Ouch, it would be tough to lose a holy grail fish like an aimara. Sorry to hear it man.


----------



## TheCableGuy (Feb 22, 2005)

Sorry for your loss.








I've lost an oscar like that before.


----------



## bigshawn (Dec 29, 2005)

Damn Prime, I know how excited you were to get this fish man I feel for you, I know you took a big hit here but we or should I say I need guys like you in this hobby keep you head up man this will pass..........


----------



## Tdot_Jack (Nov 16, 2009)

Whats done is done and can't be undone, there are many speed bumps in life. Twas a rare fish, but that doesn't mean it can't be replaced. Look forward to another one sometime in the not so distant future. Also start saving lol, I know of one person who has it, and he paid some 3,000$ for it.


----------



## Us And Them (Dec 4, 2008)

Hey Prim3 ,

Im terribly sorry for Your loss , But I dont understand . Hoplias Aimara are a Type of Lung Breathing Fish . they have a primitivel LUNG
for that very reason.....

Prim3 , I wish I could have talked to you the instant this happened , Old Fisherman Tricks and a Powerhead Could have probably Saved its life.... I dont understand how it died , they should be able to Withstand Being out of water for atleast 2 days.

Once again , Im terribly sorry and sad for you , AS i KNOW HOW EXPENSIVE and Rare , Aimaras' Really Are ..

Take care.
But IMO what probably killed him was the Sudden Shock of the Water , You should have put It in a bucket and began the acclimation Process.


----------



## glockner99 (Nov 2, 2005)

I'm sorry for your loss.....
Your story reminded me of the morning I went downstairs to find my Red Tail Gold Asian Arowana dried on the floor...
I also thought I was done with the hobby...but one of the LFS owners I spoke to gave me some advice to keep it in perspective....
He told me that the hobbyists like us who keep Rare and expensive species have to expect death or loss...and before we purchase our $$$ fish...we should make the decision that we are willing to take a loss sooner or much later because in the end we are dealing with animals(fish) that live in an environment in home aquaria that so much can happen so quick. I agreed with him...It still doesn't change the fact that it sucks....Best wishes!


----------



## primetime3wise (Sep 28, 2003)

Jon87 said:


> Hey Prim3 ,
> 
> Im terribly sorry for Your loss , But I dont understand . Hoplias Aimara are a Type of Lung Breathing Fish . they have a primitivel LUNG
> for that very reason.....
> ...


thanks for the well wishes, guys. still somewhat in shock and how bad this is hasn't hit home fully yet. i will probably keep going forward, i was just so dismayed late last night. like i said this was the one species i really wanted. who knows maybe some other day down the road.
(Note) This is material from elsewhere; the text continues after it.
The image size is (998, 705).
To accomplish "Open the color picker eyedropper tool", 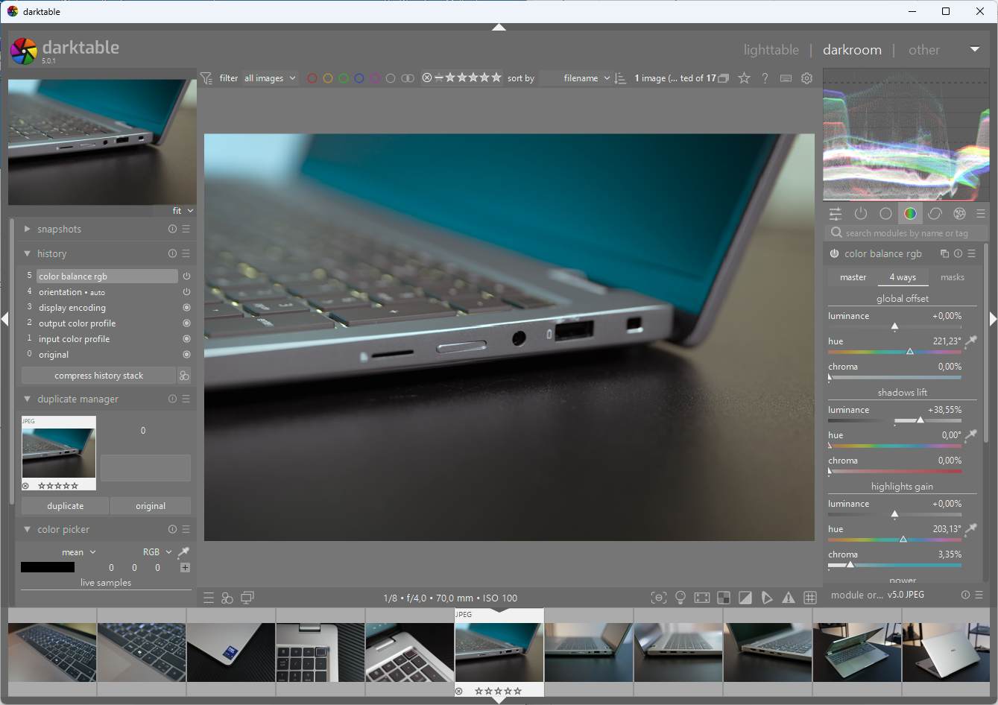I will (x=183, y=552).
i thought so too, as far as them living out of water for an extended period of time...your right it probably was shock. when i first tossed him back in, he was lying upside down, but still breathing heavily. it continued for 2 hours, then slowed down considerably for like 1/2 hour+, till the point it just stopped. i thought he might be alright because of this, he even moved his body slightly, in the beginning. however, by the time the breathing was slow, he was very limp and stiff.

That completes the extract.